▶ Instructions to follow:
Rewrite the stretch of records from the line containing "Task: Click the 'Mass" through the line containing "pos(389,416)", swapping "flask" for "beaker" and leaving everything else as it stands.

Data for locating visible targets
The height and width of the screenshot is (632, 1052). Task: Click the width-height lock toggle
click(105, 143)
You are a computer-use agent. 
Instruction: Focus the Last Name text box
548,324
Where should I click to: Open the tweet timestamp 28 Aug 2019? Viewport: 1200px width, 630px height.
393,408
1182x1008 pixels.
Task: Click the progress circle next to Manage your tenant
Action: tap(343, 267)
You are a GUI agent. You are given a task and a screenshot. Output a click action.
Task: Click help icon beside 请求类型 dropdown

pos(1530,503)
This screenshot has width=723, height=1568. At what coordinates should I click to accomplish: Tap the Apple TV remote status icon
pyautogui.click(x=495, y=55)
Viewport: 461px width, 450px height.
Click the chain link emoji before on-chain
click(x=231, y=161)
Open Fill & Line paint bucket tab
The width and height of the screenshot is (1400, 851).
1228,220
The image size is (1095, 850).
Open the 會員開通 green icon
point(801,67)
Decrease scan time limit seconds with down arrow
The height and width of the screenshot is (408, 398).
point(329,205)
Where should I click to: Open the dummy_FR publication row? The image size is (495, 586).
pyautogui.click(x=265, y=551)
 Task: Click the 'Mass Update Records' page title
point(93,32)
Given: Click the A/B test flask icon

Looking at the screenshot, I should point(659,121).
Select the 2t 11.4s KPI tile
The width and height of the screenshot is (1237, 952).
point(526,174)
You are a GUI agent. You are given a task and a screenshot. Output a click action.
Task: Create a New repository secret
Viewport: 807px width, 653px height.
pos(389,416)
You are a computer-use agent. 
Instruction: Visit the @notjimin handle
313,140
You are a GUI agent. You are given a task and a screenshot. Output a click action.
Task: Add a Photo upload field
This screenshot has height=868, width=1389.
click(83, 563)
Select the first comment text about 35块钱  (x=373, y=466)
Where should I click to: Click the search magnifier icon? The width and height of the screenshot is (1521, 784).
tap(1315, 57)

▶ Written response:
 Task: Click the 'Mass Update Records' page title
point(93,32)
Given: Click the A/B test beaker icon

Looking at the screenshot, I should point(659,121).
Select the 2t 11.4s KPI tile
The width and height of the screenshot is (1237, 952).
point(526,174)
You are a GUI agent. You are given a task and a screenshot. Output a click action.
Task: Create a New repository secret
Viewport: 807px width, 653px height.
pos(389,416)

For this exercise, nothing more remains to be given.